> _EXCERPTED PASSAGE_:
Photo by Dionne Hartnett/flickr

Bullying does not just happen between children.  Nor is it reserved for those who “don’t know better” or have not been through bullying awareness training.  Frighteningly, bullying takes place in offices, job sites, and schools by adults who should “know better.”

When we asked our Facebook teachers to take a quick, anonymous survey on bullying in schools by other teachers and staff, the response was immediate and overwhelming.  Stories of being belittled and bullied by co-workers, administrators, parents, and support staff were common.  From false accusations to hateful words to belittling and degrading comments in front of parents and students, teachers are not immune to the behavior they rally behind to stop.

 

As with children, the scars from being bullied linger.  Teachers who were victims of this behavior reported that the incidents were not ones they would forget.  They reported feeling “bad,” “hurt,” “insulted,” “awful,” “reluctant to go to school.”  As educators, we empathize with students and can understand how bullying behavior can cause long-lasting damage and insecurities.  What we tend to forget is that those reactions and emotional scars are not limited by age.

> _SHORT PROBLEM_: Please copy the excerpt on teachers being bullied at school word for word, from "Photo by Dionne" up to and including "behind to stop.". The data that comes next is from an unrelated source.

> _SUPPLIED MATERIAL_:
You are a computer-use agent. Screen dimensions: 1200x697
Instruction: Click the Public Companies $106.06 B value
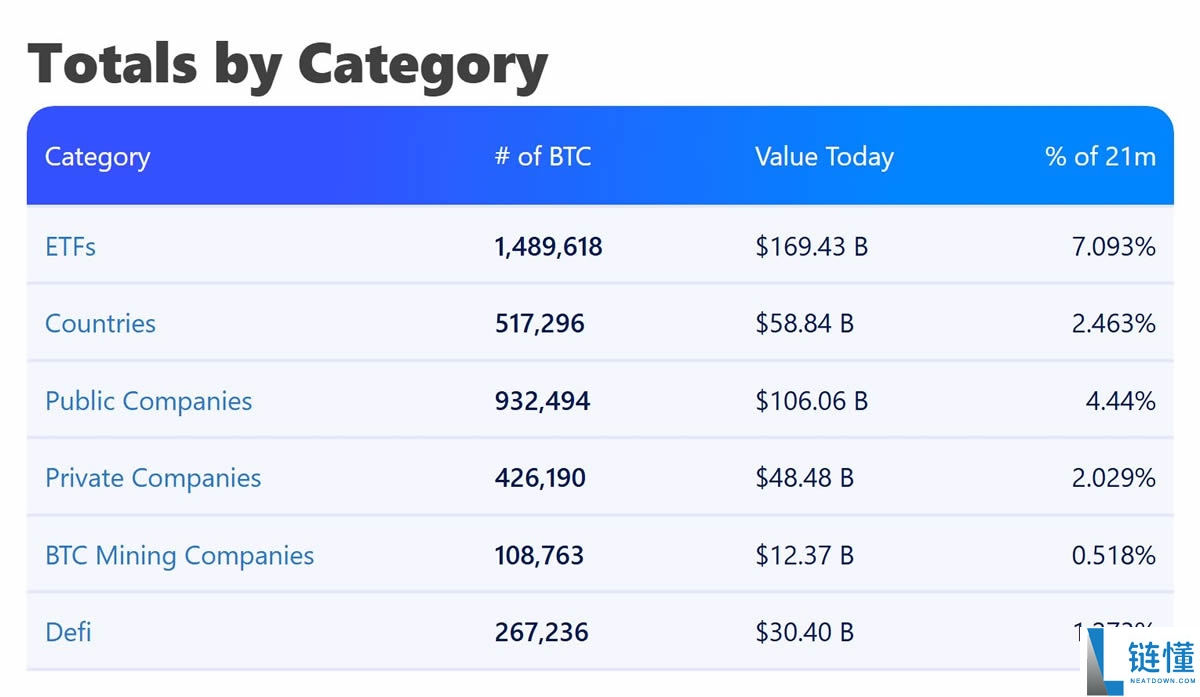click(811, 401)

> _SOLUTION TO THIS TASK_:
Photo by Dionne Hartnett/flickr

Bullying does not just happen between children.  Nor is it reserved for those who “don’t know better” or have not been through bullying awareness training.  Frighteningly, bullying takes place in offices, job sites, and schools by adults who should “know better.”

When we asked our Facebook teachers to take a quick, anonymous survey on bullying in schools by other teachers and staff, the response was immediate and overwhelming.  Stories of being belittled and bullied by co-workers, administrators, parents, and support staff were common.  From false accusations to hateful words to belittling and degrading comments in front of parents and students, teachers are not immune to the behavior they rally behind to stop.